3. Strain the lobster broth through cheesecloth into a bowl. Discard the
shells. Wipe out the Dutch oven and put it over medium heat. Drop in 2
tablespoons of butter. When it's frothy, add the shrimp and cook, turning,
until pink. Scrape into a bowl.
4. Put the Dutch oven back over the heat and add the remaining tablespoon of
butter, followed by the onion, carrots, celery, 3 sprigs of thyme and lemon
zest. Stir and cook for 8 minutes, then pour in the white wine and sherry.
Add the tomato paste. Boil for 2 minutes. Scrape up any cooked bits on the
bottom of the pan. Remove to a bowl.
5. Put the Dutch oven back on the heat and pour in the lobster broth, cream,
chicken broth and rice. Cover and simmer until the rice is tender, about 20
minutes.
6. Working in batches, puree the shrimp, vegetable-wine mixture and
lobster-rice broth in a blender. Strain, pressing out as much liquid as
possible, into the top of a double boiler. Add the cayenne pepper and 1
teaspoon of salt. Reheat gently in the double boiler. Meanwhile, chop the
lobster meat and rub the toasted baguette slices with the garlic clove.
Ladle the warm broth into each of 6 shallow bowls. Top each with a piece of
toast and a small mound of lobster meat. Lewis writes, ''If you haven't
devoured the claws, this is a very nice little extra on a small side plate
to offer with the bisque along with a tool to crack the claw and a little
shrimp fork.'' Serves 6.
Hamburger Hamlet recipe in NY Times adapted from "Marilyn, Are You Sure You Can Cook?"
(https://www.nytimes.com/2005/05/22/magazine/22FOOD.html?_r=1)
From: Adrienne
To: Phaedrus
Subject: Re: Punch Recipe
Date: Tuesday, October 27, 2009 5:34 AM
I e-mailed you before about a recipe for "Cookie Crock Specials".

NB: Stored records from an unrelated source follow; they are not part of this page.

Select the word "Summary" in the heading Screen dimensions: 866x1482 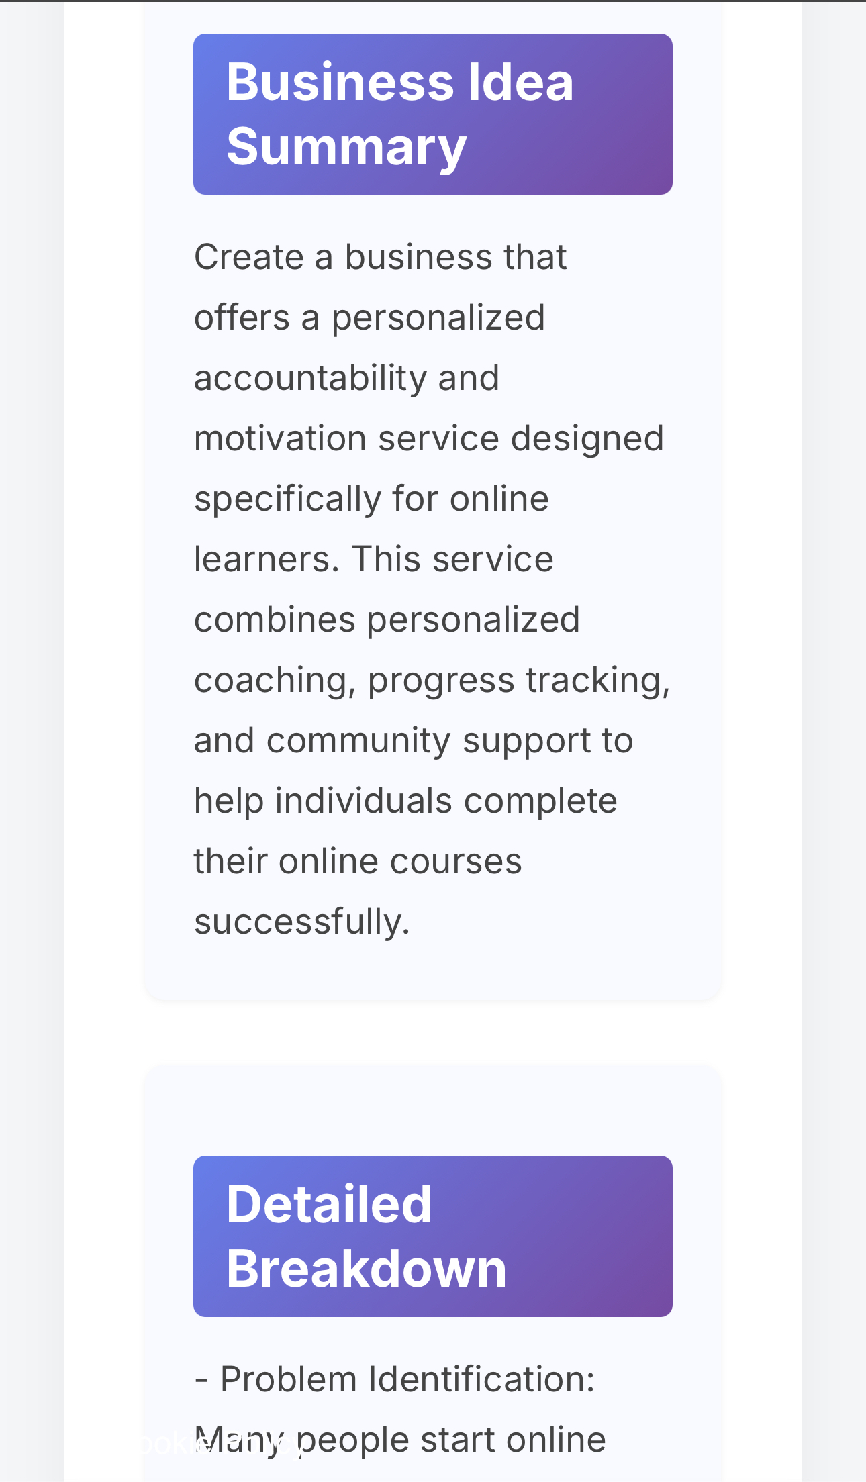pyautogui.click(x=346, y=146)
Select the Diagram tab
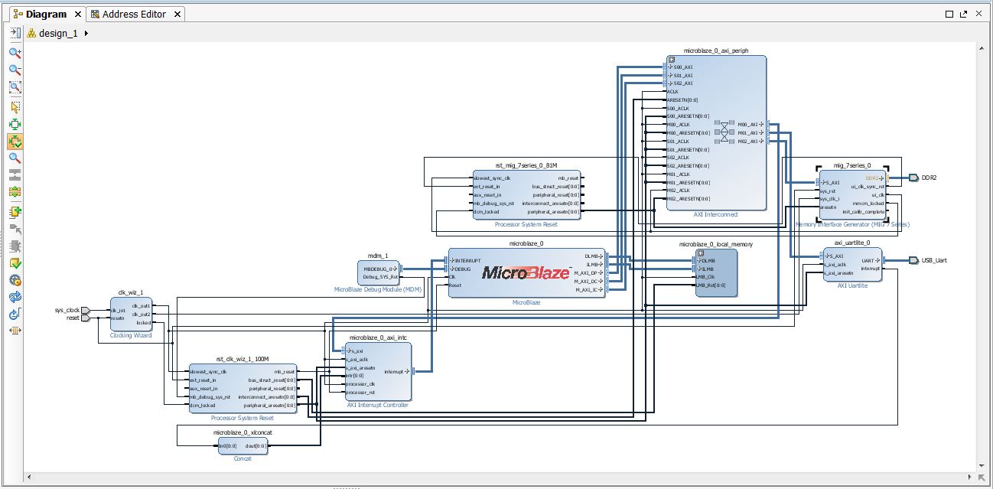This screenshot has width=993, height=489. [46, 14]
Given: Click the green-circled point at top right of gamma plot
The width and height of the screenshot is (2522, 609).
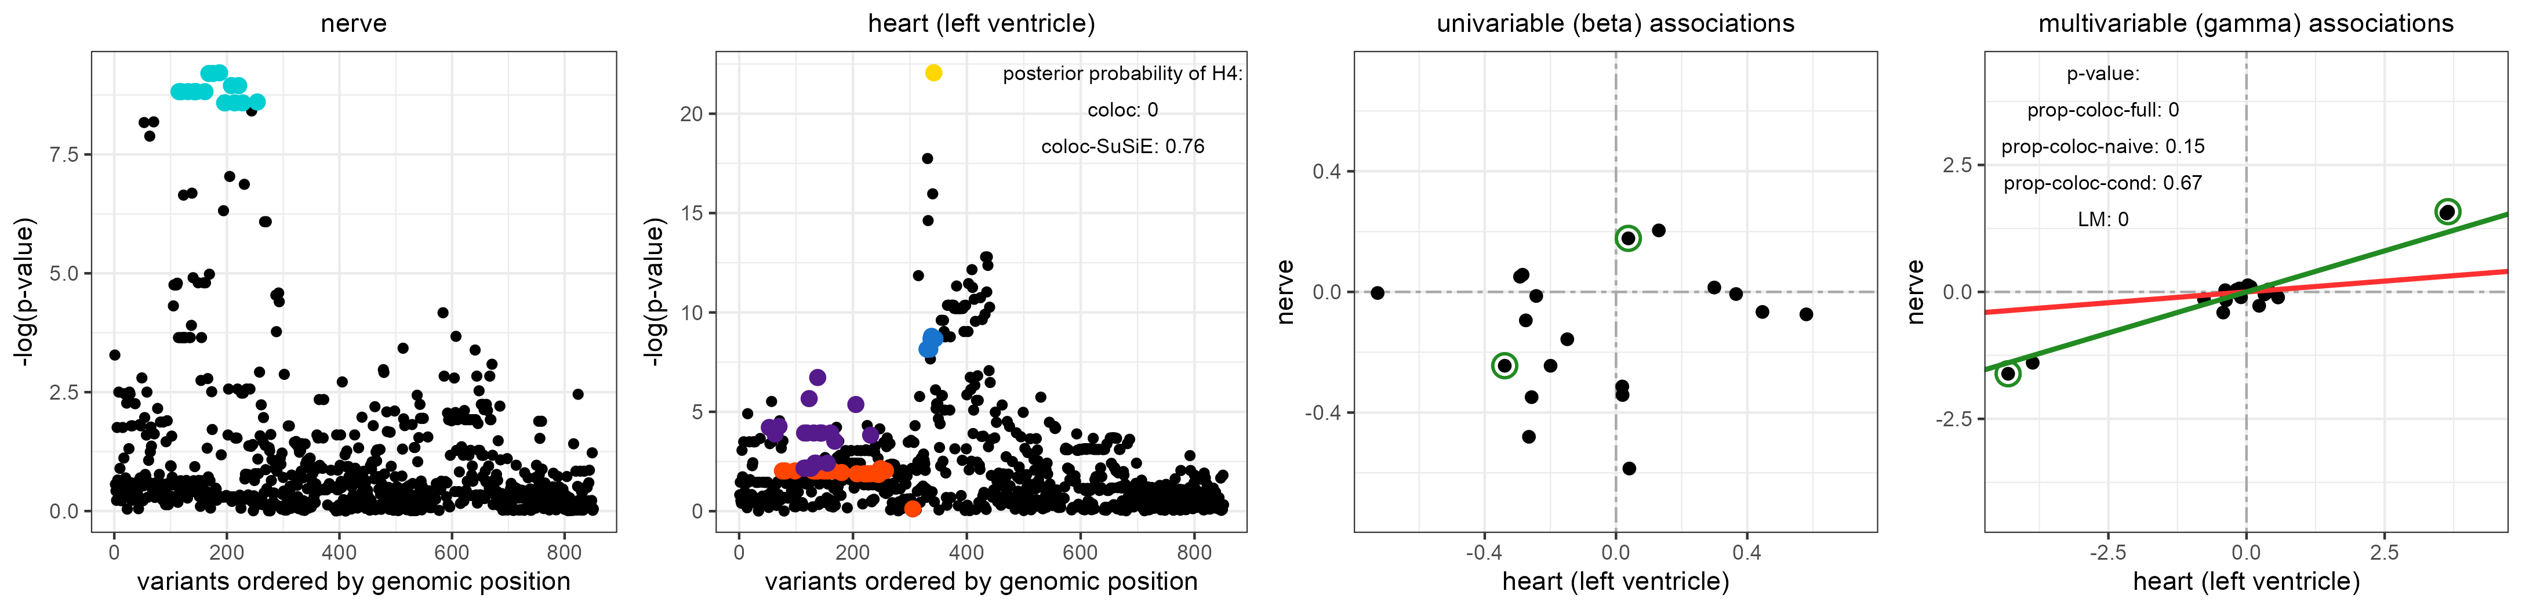Looking at the screenshot, I should (2447, 211).
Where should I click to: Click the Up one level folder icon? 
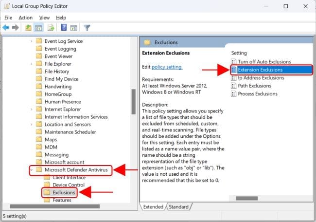(29, 28)
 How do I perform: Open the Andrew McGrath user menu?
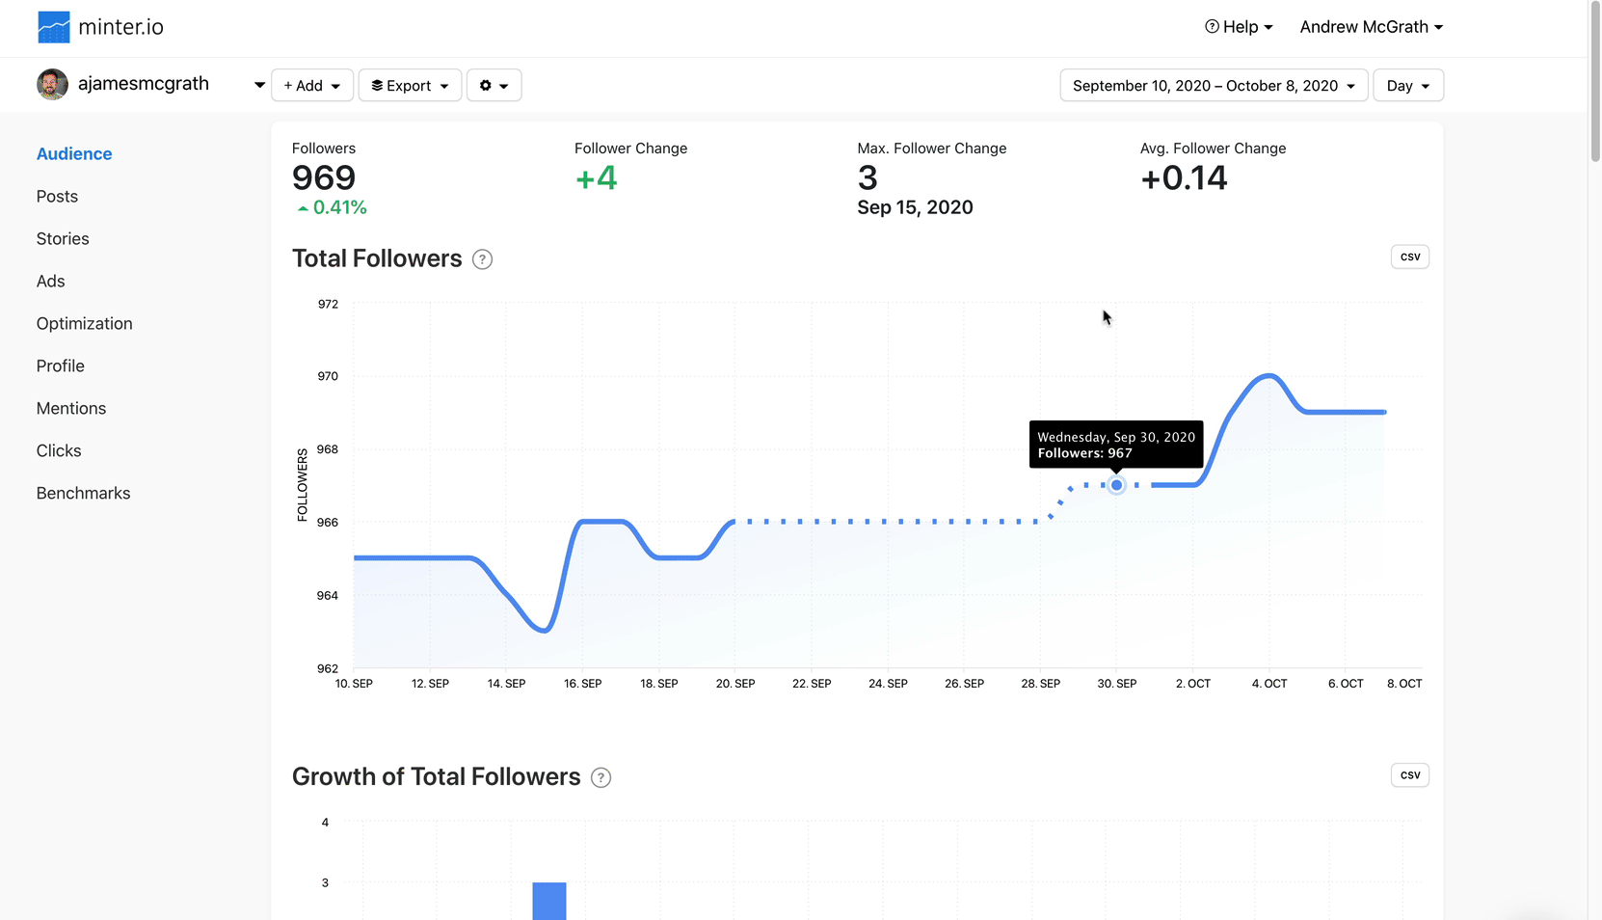coord(1371,27)
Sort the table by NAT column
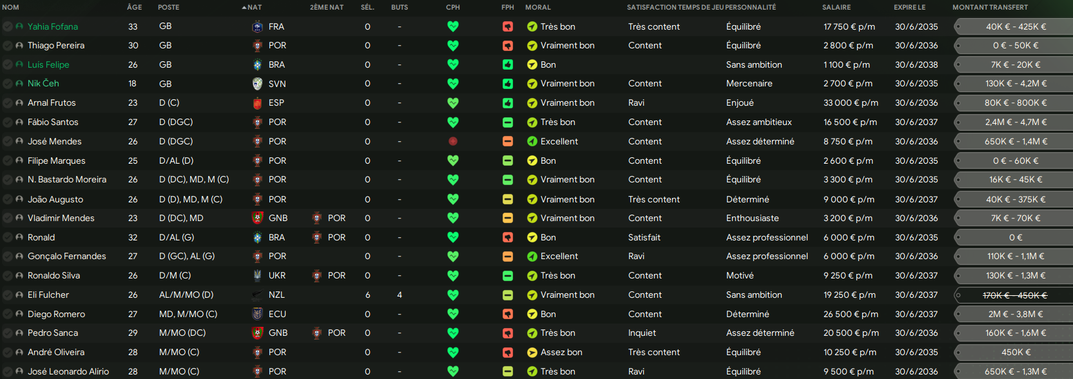The width and height of the screenshot is (1073, 379). [x=254, y=7]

My Mother was able to piece the recipe back together if you'd like
it. Great web site!
*_Cookie Crock Specials_*
* (From the Toronto Telegram app. 1964))*
1 c. butter
1 c. sugar
1 egg, separated
1 tsp. vanilla
2 c. sifted pastry flour
2 tbsp. cinnamon
1/4 tsp. salt
1/2 c. sugar
2 tbsp. cinnamon
1 c. coarsely chopped pecans
Cream butter with first amount of sugar until fluffy. Beat I egg yolk
and vanilla. Sift together flour, 1^st amount of cinnamon and salt and
work into mixture until thoroughly blended. Press into jelly roll pan.
Beat egg white until frothy and brush over surface. Combine 2^nd amounts
of cinnamon and sugar and sprinkle over egg white. Top with pecans. Bake
at 350°F for 25 minutes. Cut into squares while hot and cool in pan.